Валлийцы пока еще не очень понаторели в деле террора, но начинали делать успехи на этом поприще. Доктор Льюис, единственный дневной посетитель трактира, пересказывал Реджу статью в «Вестерн мейл» об ограблении ломбарда в Тредегаре. Хозяин-еврей хотел ударить одного из грабителей чучелом аллигатора, но, замахнувшись, упал замертво – от инфаркта.

– Вы неважно выглядите. Надо вам прописать что-нибудь тонизирующее, – сказал доктор.

– Да нет, я себя нормально чувствую, – ответил Редж.

– Что значит нормально? Вокруг теперь все ненормально. Куда мы идем, черт его знает. Мы не видим будущего, а прошлое окружаем романтическим ореолом. Живем в атомную эпоху, но никто толком не знает, что это такое. Разжигаем войны по мелочам, потому что боимся большой войны. Слишком много малых народов требуют независимости, а принимается в расчет мнение только двух держав. И этот ваш нелепый романтический поступок. Какое нам дело до короля Артура, даже если он и существовал когда-то? Вы вообразили себя титаном в духе Микеланджело, разящим мечом язычников, посягнувших на римское христианство. Кстати сказать, христианство довольно безнравственное, с вечно враждовавшими друг с другом епископами и императорами. От великой империи не осталось ничего, кроме прогнившей системы. Рим лихорадило от безденежья, пороков, восстаний рабов. Империя была обречена. И варвары ее одолели, так уж распорядилась история. Потом и они приняли христианство – выходит, король Артур зря старался. Кельтам была отведена только одна роль в истории – передать слово Божие тевтонам. Британские кельты не способны править самостоятельно, шотландцам с ирландцами это тоже не по плечу: они романтики и балаболы, им лишь бы пить да петь. А король Артур, в существовании которого лично я сомневаюсь, скорее всего, страдал сифилисом и в бой ввязался, чтоб быстрее свести счеты с жизнью. Заранее ведь знал, что проиграет. Тьфу.

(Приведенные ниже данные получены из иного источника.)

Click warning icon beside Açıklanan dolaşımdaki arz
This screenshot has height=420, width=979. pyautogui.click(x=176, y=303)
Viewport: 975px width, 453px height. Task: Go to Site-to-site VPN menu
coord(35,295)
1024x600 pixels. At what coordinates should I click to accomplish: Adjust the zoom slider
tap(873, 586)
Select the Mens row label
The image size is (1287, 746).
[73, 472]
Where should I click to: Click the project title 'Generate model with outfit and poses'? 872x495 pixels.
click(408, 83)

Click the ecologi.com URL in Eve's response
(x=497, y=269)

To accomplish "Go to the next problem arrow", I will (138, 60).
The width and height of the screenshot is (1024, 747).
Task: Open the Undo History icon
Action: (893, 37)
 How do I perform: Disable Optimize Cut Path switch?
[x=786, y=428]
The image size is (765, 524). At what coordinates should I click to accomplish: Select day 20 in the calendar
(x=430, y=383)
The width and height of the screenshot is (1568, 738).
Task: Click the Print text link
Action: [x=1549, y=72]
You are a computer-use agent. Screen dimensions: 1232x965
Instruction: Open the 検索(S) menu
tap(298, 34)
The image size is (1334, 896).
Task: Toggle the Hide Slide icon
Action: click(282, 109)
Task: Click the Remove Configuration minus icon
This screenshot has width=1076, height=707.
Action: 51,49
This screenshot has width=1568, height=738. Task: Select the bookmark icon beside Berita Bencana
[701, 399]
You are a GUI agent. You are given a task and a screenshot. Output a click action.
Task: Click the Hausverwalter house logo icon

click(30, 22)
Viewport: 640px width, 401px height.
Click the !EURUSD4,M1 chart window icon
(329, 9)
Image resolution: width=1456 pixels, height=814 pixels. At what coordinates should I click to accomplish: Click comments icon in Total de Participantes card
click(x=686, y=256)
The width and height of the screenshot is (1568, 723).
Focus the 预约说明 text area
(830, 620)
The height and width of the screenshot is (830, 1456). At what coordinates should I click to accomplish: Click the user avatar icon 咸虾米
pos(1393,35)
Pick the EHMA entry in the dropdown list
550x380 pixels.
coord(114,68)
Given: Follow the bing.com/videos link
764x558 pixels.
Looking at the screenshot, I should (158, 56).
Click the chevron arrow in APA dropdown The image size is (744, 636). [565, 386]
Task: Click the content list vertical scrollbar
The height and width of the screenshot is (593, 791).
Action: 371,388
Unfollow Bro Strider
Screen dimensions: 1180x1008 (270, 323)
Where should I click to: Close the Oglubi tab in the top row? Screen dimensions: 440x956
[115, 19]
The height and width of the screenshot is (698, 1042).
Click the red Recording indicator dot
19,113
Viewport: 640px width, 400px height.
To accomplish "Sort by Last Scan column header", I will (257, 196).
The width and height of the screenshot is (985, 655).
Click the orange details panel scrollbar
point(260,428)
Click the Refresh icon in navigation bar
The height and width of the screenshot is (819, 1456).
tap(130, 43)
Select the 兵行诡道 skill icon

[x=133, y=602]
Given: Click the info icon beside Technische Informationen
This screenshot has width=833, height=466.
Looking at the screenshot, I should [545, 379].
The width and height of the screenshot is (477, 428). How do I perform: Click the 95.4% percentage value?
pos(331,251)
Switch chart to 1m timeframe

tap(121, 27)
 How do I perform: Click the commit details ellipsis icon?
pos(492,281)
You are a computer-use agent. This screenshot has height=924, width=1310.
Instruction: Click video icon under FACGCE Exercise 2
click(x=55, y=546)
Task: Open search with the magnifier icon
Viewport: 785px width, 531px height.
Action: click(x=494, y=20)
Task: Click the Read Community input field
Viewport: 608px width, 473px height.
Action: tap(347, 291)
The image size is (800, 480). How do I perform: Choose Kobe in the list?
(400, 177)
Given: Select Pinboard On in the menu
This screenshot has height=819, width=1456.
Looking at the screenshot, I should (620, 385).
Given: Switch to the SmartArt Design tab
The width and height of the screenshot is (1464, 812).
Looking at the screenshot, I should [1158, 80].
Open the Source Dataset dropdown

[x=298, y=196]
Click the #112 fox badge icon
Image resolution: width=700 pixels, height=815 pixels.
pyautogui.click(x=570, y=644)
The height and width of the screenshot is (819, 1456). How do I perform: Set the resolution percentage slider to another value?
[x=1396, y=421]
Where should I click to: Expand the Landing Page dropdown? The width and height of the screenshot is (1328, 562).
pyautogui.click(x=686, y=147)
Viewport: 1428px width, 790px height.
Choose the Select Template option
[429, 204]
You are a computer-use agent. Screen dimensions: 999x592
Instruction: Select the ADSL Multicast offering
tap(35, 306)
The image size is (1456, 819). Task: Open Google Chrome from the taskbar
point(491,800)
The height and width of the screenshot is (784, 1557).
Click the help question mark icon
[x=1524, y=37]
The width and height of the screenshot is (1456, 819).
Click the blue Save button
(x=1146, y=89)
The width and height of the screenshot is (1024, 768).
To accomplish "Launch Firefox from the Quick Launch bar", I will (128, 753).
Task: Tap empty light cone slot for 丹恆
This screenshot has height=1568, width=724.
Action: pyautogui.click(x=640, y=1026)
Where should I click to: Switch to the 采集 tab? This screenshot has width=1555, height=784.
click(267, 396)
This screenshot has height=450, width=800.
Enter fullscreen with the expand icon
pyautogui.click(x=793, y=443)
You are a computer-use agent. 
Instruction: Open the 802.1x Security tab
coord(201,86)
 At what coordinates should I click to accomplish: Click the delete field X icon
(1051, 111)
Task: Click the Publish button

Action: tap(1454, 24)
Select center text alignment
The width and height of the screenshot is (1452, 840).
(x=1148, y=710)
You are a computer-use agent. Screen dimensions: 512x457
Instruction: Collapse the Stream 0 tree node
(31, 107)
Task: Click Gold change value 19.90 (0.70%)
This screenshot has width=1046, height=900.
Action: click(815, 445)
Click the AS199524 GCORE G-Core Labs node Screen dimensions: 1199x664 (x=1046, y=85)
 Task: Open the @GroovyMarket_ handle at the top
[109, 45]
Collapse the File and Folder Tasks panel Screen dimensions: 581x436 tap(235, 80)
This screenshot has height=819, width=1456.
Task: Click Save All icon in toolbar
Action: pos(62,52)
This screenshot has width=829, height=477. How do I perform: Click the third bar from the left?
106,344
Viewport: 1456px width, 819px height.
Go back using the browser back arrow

– В те времена сифилиса еще не было, – заметил Редж.

– Все одно: старая развалина и рогоносец. А поиски святого Грааля и священного копья – не что иное, как сказки о снадобьях от неурожая и импотенции.

– Вам бы на митингах выступать.

– Кто, по-вашему, выковал меч для Аттилы, или Артура, или для любой другой бряцающей оружием свиньи? – не унимался доктор. – Кельты сами захватили эту землю и загнали ее коренных обитателей в рудники, заставив ковать оружие для новой расы господ. Их низкорослые смуглые потомки до сих пор клепают велосипеды. Гунны ни в какое сравнение с кельтами не идут – жили грабежом, жрали конину, пили кобылье молоко, ремесел не знали, только насиловать и убивать умели. А теперь эти самозванцы «Сыны Артура» размахивают ржавым мечом во имя мифической эпохи, в то время как, повторяю, единственной серьезной проблемой является противостояние между янки и русскими. Ну на кой черт вам эта железка?

– Должны же оставаться романтики.

– Ну да, так же как астматики и сифилитики. Восславим туберкулез, породивший последние стихи Китса, и сифилис творца Девятой симфонии. Запомните мои слова: романтические идеи всегда ведут к разочарованию, а там и до насилия рукой подать. Так и возникает террор ради террора. У Ирландской республиканской армии хотя бы своя история, ей все такси в Белфасте принадлежат. Но Уэльс от такого избави боже! Объясните, чего они хотят: насильно ввести язык, пригодный только для песнопений, и отгородиться от окружающего мира? Главное противоречие нашего времени, хотите вы этого или нет, существует между личностью и коллективом, а под коллективом я подразумеваю не только мощное государство, но и международные картели. Презираю этих бессовестных скотов, которые любезно снабжают меня бесплатными образцами новых лекарств.

Доктор Льюис прикончил уже третью порцию виски и потребовал следующую.

– Вы сегодня не в духе, – наливая, заметил Редж.

– Не в духе? Я хотя бы лечу больных, пытаюсь, во всяком случае. Нянчусь с телесными оболочками, в которых обитают души. Тело – сложнейший механизм, а вот душа – нет. Души теперь штампуют на конвейере, два великих сообщества, Америка и Россия. Болванка одна, да шляпы разные. Все их разногласия состоят лишь в том, какой фасон души навязать людям, чтоб потом скормить эти трафаретные души всеядному Молоху. – Выпив еще, доктор спросил: – Ваша жена по-прежнему гремит на барабанах и цимбалах?

– Не вижу связи между ней и Молохом.

– Никакой связи. Хотя при желании всегда можно найти связь одного явления жизни с другим. Беременность протекает нормально, выкидыш ей не грозит. Она может продолжать музыкальные занятия, только бы не спутала свой собственный живот с барабаном.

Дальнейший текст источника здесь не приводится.